Friday, July 13, 2007

Texas Rangers

I count 4 present or potential closers in a bullpen of 7 relievers:
  1. Eric Gagne
  2. Akinori Otsuka
  3. Frankie Francisco
  4. LH C.J. Wilson

That's a wow. The Rangers also have Joaquin Benoit and LH Ron Mahay pitching the best ever in their careers - which is pretty danged good in both cases; and the Rangers have superachiever Willie Eyre - having added a split finger fastball to his repertoire - demonstrating both mastery of his craft, and versatility to pitch in either starting, long relief, or set-up roles. More wow.

Unable to break into the superstrong bullpen, except in the case of injuries:

  • Wes Littleton (conceivably a future closer, or an 8th inning set-up reliever)
  • Scott Feldman (workmanlike and effective side-armer)
  • LH A.J. Murray (currently using a plus change-up to dominate as a AAA closer)
  • Either Jamey Wright, Vincent Padilla, or Robinson Tejeda, depending on which one falls out of the starting rotation.

At this moment - before a possible onslaught of trades begin - the Rangers possess the finest bullpen in franchise history. It's an absolute pleasure to watch these guys work.

I believe the Rangers, improbably, are now the equal of most baseball teams which are challenging for the playoffs. Young starters Brandon McCarthy and Kameron Loe are ready to succeed in a way they were not in April and May. Young players Marlon Byrd and Ian Kinsler are also ready to succeed in ways they were not in April and May. Early season slumping veterans Kevin Millwood, Michael Young, Brad Wilkerson, and Frank Catalanotto are now playing with excellence. Manager Ron Washington and Catcher Gerald Laird have seemingly meshed their thinking on how to call games and work with pitchers.

The Rangers were two months too young and two months too slumpy to succeed this season. It seems crazy, yet if the Rangers kept this exact team together in 2008, I would like their chances to make the playoffs. However, the odds of this team being together, even three weeks from now, are slim.

Looking to the future:

In the MLPlayoffs and the World Series, umpire's strike zones shrink a bit. Its important to have pitchers who can succeed in those umpiring conditions.

Kevin Millwood can succeed, more often than not. He can spot his fastball where he needs it - which is what you need.

Brandon McCarthy reminds me of a tall Orel Herschiser. McCarthy could become a successful playoff pitcher.

Kameron Loe will have trouble. If playoff umpires cut 3-4 inches off the bottom of the regular season strike zone, Loe's sinker and change-up may put him behind in the count against many hitters. It's the same problem Greg Maddux had in the playoffs, imo. It's the same problem Fernando Valenzquela had late in his career, when hitters began letting his sinkers go by, and umpires began carefully scrutinizing the bottom of his strike zone.

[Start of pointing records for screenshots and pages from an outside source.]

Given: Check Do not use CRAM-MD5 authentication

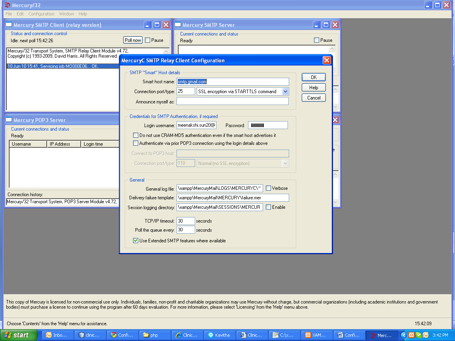Looking at the screenshot, I should click(135, 135).
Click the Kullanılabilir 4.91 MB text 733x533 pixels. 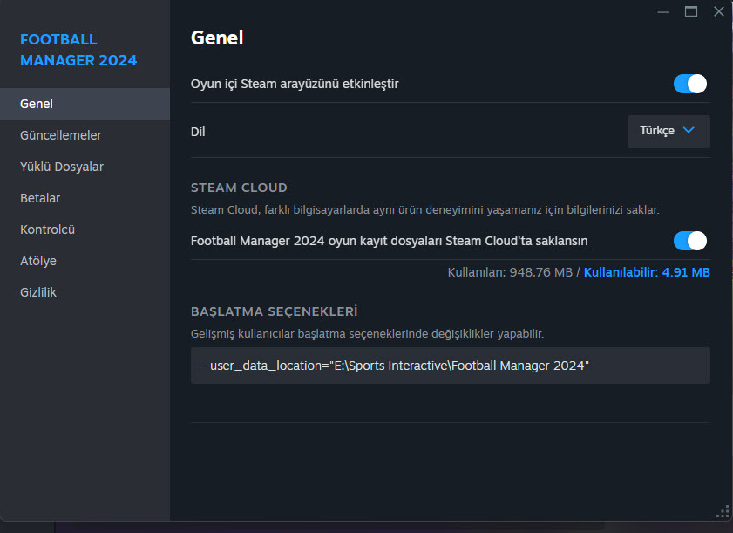click(646, 272)
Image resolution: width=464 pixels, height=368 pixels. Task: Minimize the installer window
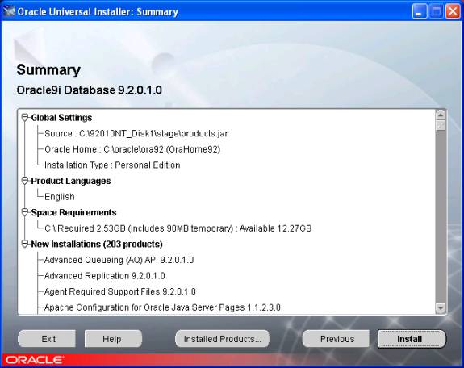coord(420,11)
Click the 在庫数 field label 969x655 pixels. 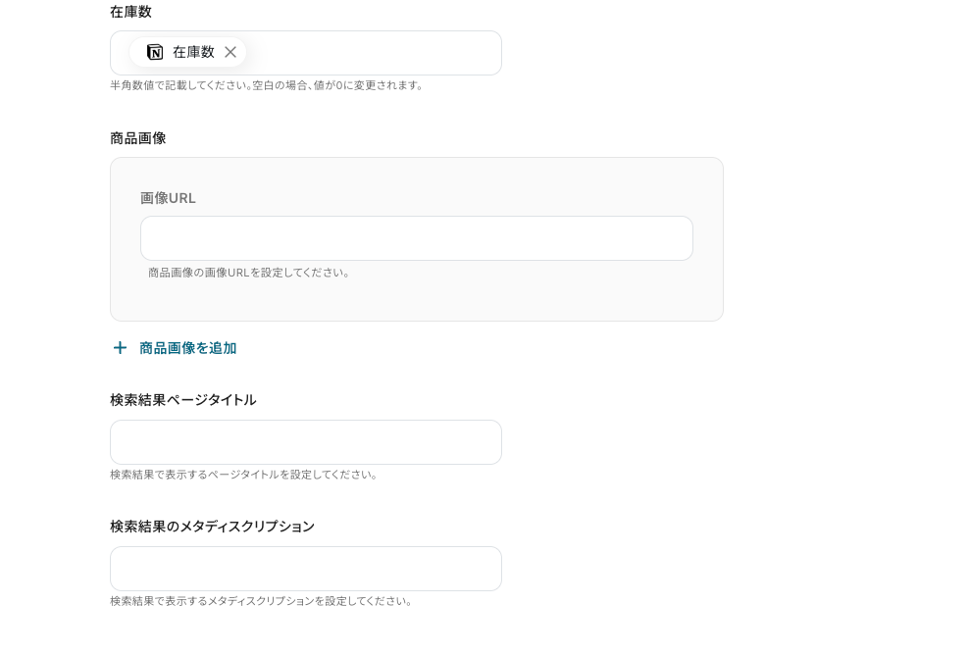coord(130,12)
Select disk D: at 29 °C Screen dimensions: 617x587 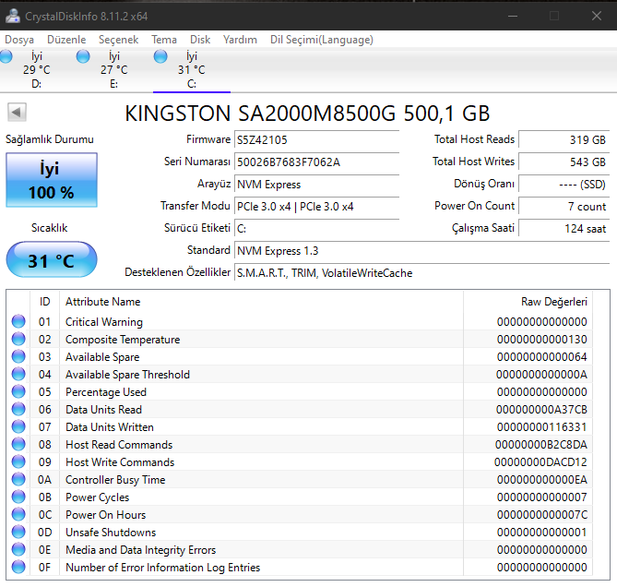[36, 70]
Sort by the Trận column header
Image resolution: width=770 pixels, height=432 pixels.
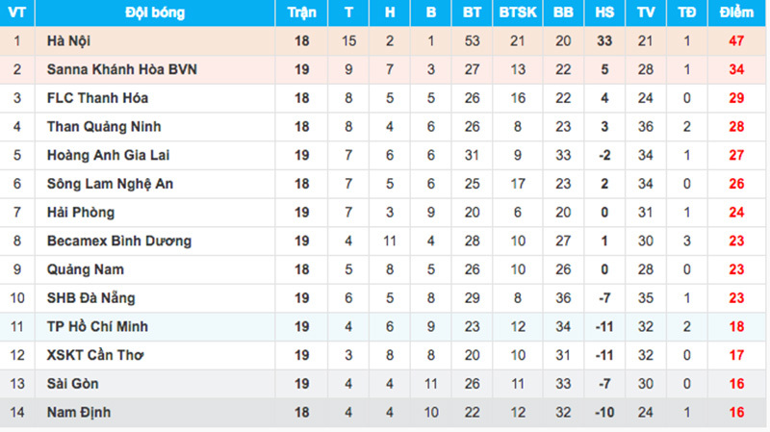pyautogui.click(x=301, y=13)
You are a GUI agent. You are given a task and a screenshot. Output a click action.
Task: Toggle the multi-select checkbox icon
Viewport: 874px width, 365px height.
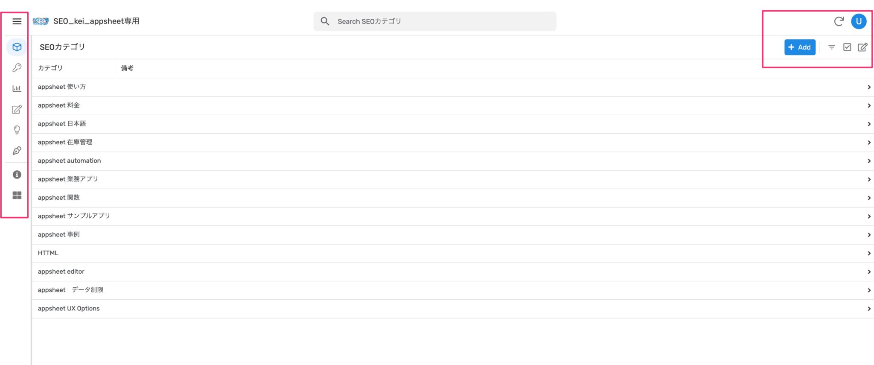click(847, 47)
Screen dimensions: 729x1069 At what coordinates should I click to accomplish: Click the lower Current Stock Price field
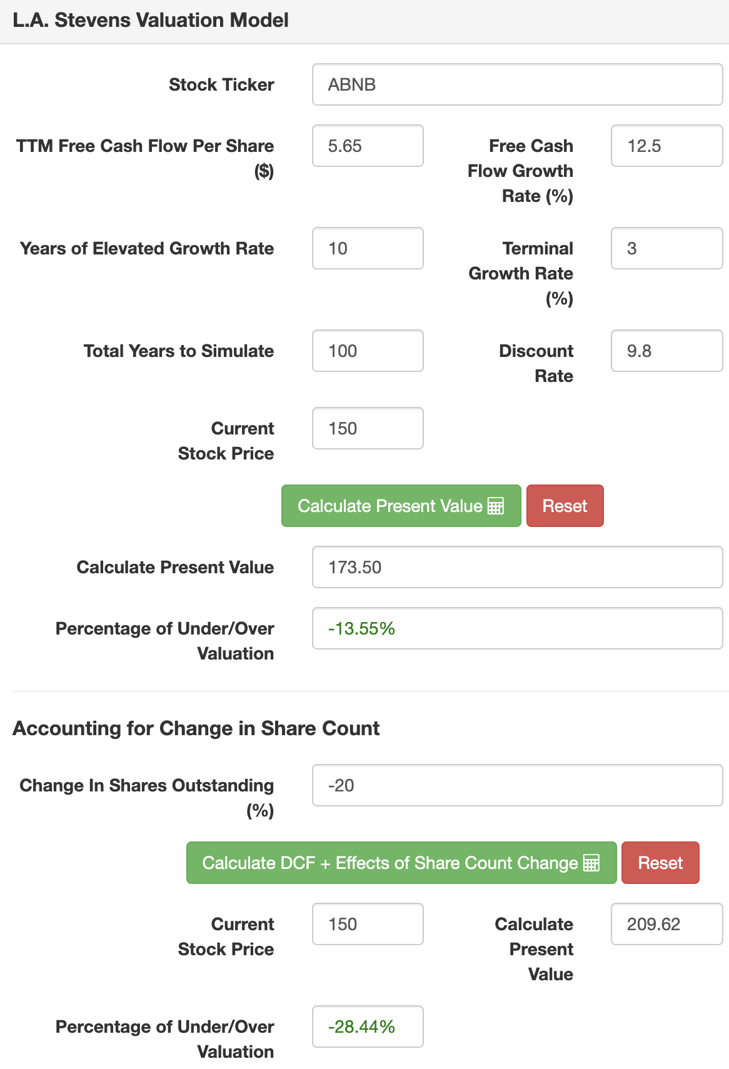coord(368,924)
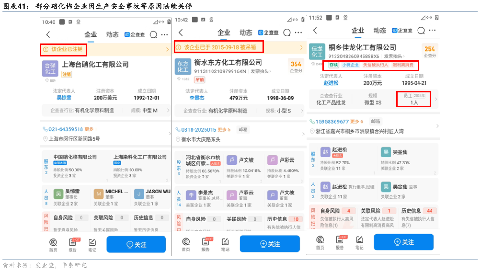Tap the 企查分 254 score badge
This screenshot has height=271, width=480.
pos(429,51)
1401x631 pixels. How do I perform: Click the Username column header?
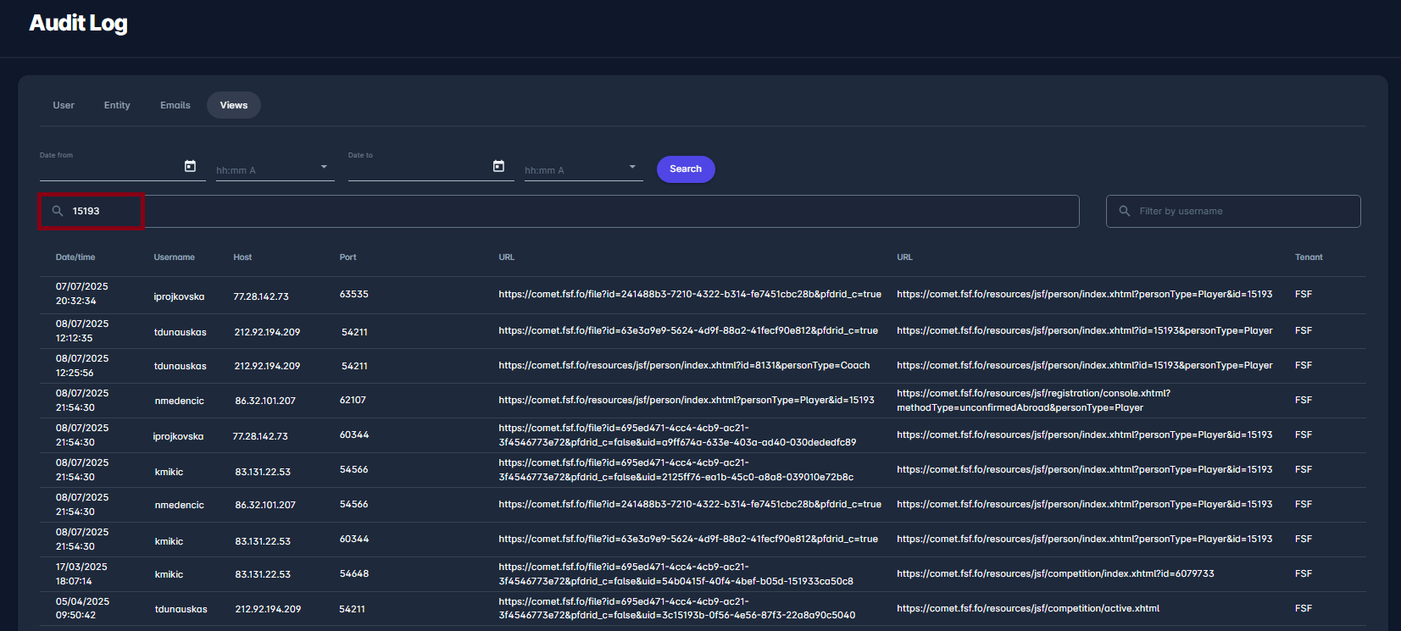[x=175, y=257]
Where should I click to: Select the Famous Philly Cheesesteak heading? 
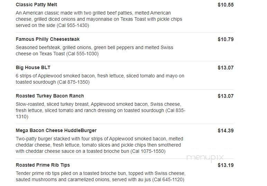48,39
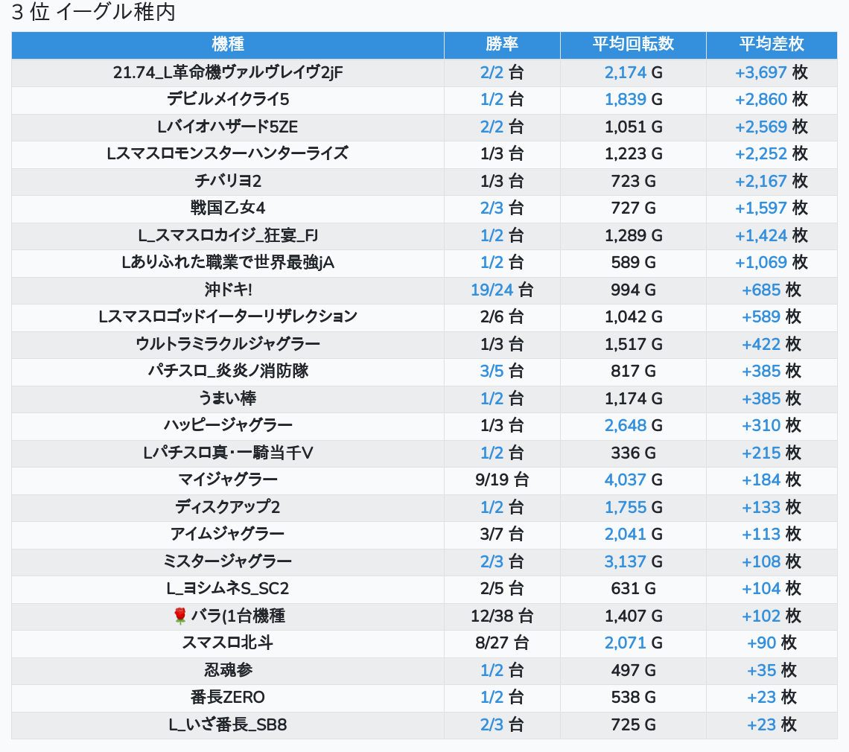Click the rose icon beside バラ(1台機種
The height and width of the screenshot is (752, 849).
pos(179,616)
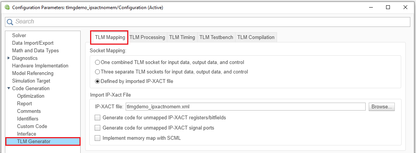Enable code for unmapped IP-XACT registers/bitfields
This screenshot has height=153, width=416.
point(98,118)
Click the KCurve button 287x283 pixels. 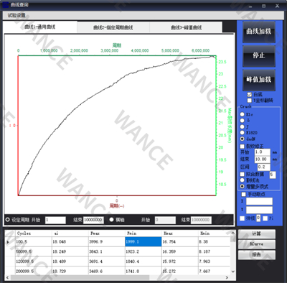(x=257, y=244)
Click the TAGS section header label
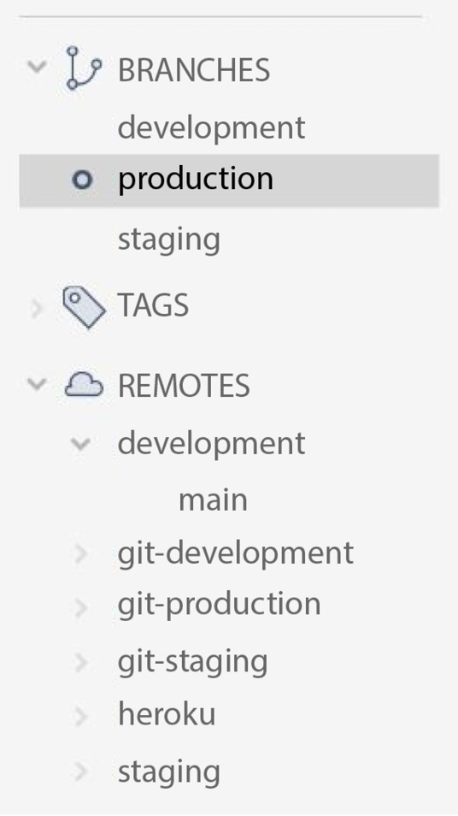 click(153, 305)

Eric Hurley could be a solution.

My solution: C.J. Wilson.

I know of no reason C.J. could not be a #1 or a #2 World Series quality starter. He certainly has the stuff, the intelligence, and the repertoire. The Rangers could be worried about C.J.'s post-operative health - yet I've not heard any actual word about that. It's said C.J. likes to get his adrenaline pumping for relief appearances. So what? I say C.J. is an intelligent and adaptable athlete. C.J. was horribly unsuccessful during two different efforts at being a starting pitcher in the major leagues. Again: so what? In a young player's career, those failures were a LIFETIME ago. Those failures were exactly like a 5 year old trying to remember when they were 3 years old: it was FOREVER ago. Who can REMEMBER that far back?!

C.J.'s repertoire could be a big asset. A starting pitcher needs to give hitters different looks during different trips through the line-up. C.J. has about 6 different pitches he can throw effectively. He's a veritable Daisuke Matusaka - right down to C.J.'s employing Daisuke's gyroball as a strike-out pitch. C.J. throws all these pitches well:

  • 4 seam FB
  • 2 seam FB
  • slider
  • curve
  • change-up

plus the gyroball; plus he's always playing around with things like a forkballs and a screwballs, and whatever else he hears about.